Le silence et l’opacité qui, en Espagne, enveloppent les scandales de pédophilie dans l’Eglise catholique – et expliquent probablement le nombre limité de cas recensés dans le royaume par rapport à ses voisins –, commencent à s’ébrécher. Alors que la Conférence épiscopale espagnole (CEE) s’oppose fermement à l’idée de créer une commission indépendante comme l’ont fait la France ou l’Allemagne, et que les partis politiques ont montré peu d’intérêt à faire la lumière sur l’ampleur des faits, le quotidien El Pais a décidé de forcer l’Eglise à lever le voile en menant, durant trois ans, une enquête sur les agressions commises par des membres du clergé sur des mineurs. Le résultat est un rapport de 385 pages, mettant en cause 251 religieux, appartenant à 31 diocèses et 31 ordres religieux différents, pour des faits présumés commis entre 1943 et 2018 sur 287 victimes. Si l’on y ajoute les cas déjà connus, le nombre de celles-ci s’élève à 1 237.

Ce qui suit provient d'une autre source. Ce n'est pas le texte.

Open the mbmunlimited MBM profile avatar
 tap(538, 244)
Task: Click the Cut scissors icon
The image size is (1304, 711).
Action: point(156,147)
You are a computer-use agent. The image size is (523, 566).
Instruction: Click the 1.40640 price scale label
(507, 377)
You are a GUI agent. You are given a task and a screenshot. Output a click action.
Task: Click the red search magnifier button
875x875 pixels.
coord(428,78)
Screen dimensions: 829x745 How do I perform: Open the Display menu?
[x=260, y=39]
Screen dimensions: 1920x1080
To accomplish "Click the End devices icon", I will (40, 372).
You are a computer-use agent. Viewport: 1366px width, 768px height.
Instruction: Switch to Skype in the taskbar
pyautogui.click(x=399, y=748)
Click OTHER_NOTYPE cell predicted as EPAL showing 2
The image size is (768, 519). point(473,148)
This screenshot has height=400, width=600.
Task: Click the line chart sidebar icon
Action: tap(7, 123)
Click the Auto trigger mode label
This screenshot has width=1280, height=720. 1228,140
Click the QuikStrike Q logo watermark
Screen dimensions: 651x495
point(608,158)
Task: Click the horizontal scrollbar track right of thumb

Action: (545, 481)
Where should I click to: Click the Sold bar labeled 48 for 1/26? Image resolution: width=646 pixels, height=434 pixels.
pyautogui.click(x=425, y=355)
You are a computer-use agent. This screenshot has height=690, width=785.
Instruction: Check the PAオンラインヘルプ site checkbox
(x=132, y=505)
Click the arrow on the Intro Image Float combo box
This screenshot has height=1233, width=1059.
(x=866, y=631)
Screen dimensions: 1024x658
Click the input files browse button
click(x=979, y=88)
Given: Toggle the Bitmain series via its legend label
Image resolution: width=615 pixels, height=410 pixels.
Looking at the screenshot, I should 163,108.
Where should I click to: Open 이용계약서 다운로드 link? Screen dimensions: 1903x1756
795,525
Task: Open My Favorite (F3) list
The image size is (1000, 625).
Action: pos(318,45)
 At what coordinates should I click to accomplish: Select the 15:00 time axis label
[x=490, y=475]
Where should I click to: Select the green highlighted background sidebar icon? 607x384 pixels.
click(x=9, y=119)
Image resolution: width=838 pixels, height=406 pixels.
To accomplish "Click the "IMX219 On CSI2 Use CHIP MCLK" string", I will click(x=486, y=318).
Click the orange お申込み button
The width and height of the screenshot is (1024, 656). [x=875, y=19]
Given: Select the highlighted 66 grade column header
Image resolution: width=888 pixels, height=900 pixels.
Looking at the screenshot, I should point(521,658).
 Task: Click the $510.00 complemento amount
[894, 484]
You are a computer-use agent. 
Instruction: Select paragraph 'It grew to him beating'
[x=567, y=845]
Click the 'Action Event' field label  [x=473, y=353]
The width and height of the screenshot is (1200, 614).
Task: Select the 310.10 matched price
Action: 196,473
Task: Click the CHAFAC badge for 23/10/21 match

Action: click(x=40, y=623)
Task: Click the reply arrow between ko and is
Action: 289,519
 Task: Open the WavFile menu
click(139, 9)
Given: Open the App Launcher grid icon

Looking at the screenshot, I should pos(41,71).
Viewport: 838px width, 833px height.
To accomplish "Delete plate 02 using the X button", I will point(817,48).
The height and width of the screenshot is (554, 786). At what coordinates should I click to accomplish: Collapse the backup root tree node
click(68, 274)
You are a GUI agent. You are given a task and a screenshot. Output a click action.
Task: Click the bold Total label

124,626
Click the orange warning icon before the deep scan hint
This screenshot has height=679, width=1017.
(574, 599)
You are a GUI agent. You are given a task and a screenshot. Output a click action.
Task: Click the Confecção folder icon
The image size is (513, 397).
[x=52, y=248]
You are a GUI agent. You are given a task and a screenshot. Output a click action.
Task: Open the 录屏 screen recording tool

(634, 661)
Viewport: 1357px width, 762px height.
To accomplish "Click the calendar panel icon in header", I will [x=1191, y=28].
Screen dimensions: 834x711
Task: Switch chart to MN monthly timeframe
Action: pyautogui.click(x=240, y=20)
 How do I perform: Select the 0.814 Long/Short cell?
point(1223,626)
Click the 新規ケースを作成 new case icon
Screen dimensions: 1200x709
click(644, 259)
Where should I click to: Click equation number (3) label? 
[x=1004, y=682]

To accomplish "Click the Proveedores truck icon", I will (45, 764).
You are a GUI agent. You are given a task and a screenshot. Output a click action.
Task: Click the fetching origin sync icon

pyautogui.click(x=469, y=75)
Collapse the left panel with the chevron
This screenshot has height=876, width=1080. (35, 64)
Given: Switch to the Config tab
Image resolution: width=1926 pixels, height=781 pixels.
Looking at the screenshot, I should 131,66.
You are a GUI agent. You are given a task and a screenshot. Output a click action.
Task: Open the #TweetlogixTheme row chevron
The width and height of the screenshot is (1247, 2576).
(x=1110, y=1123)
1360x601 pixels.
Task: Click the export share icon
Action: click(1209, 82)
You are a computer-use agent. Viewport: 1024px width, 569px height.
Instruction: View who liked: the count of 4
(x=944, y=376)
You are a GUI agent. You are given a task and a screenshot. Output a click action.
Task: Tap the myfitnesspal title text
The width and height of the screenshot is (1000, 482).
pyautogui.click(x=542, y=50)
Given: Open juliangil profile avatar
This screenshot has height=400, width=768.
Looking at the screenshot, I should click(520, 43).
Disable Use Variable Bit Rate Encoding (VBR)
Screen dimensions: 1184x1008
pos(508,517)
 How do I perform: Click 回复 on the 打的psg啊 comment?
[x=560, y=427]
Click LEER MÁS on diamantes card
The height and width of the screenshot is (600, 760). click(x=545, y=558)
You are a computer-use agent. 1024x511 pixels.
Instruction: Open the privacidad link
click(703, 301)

Le 2 décembre, à l’occasion du voyage du pape François en Grèce, le dossier a été remis en main propre à un assistant du pontife. « Puisque l’Eglise espagnole ne semble pas prête à enquêter, nous avons décidé de l’adresser directement au Vatican, qui l’a transmis à la Congrégation pour la doctrine de la foi, chargée de superviser ce genre d’investigations », résume le journaliste Iñigo Dominguez. En vingt ans, cette institution n’a enquêté que sur 220 cas d’abus sur mineurs signalés en Espagne.
Le rapport a aussi été communiqué au président de la CEE, le cardinal Juan José Omella. Or, loin de reprendre le flambeau, le 20 décembre, au lendemain de la parution du reportage, la Conférence épiscopale a publié un communiqué critiquant le travail des journalistes, estimant « souhaitable que les accusations que reprend le rapport aient plus de rigueur ».
Révélations en augmentation
Réticente à centraliser l’investigation, la CEE a demandé au quotidien de remettre son rapport aux bureaux de protection des mineurs créés dans chaque diocèse en 2020 – dont l’efficacité est controversée –, ainsi qu’auprès des congrégations religieuses concernées.
L’Eglise espagnole a longtemps été épargnée par les grands scandales qui ont frappé d’autres pays. En 2018, lorsque El Pais a commencé son enquête, seules 34 condamnations pour des faits portant sur 80 mineurs avaient été rapportées dans la presse espagnole en cinquante ans. Depuis, le nombre de scandales n’a cessé d’augmenter.
A l’automne 2018, les jésuites ont été la première institution catholique en Espagne à mener « une enquête systématique sur les possibles cas d’abus sur mineurs dans les centres éducatifs de Catalogne depuis les années 1960 » et à demander « pardon ». En janvier, son rapport a chiffré à 81 le nombre de victimes mineures, tout en maintenant l’anonymat des 65 coupables, les dates et lieux concrets des faits.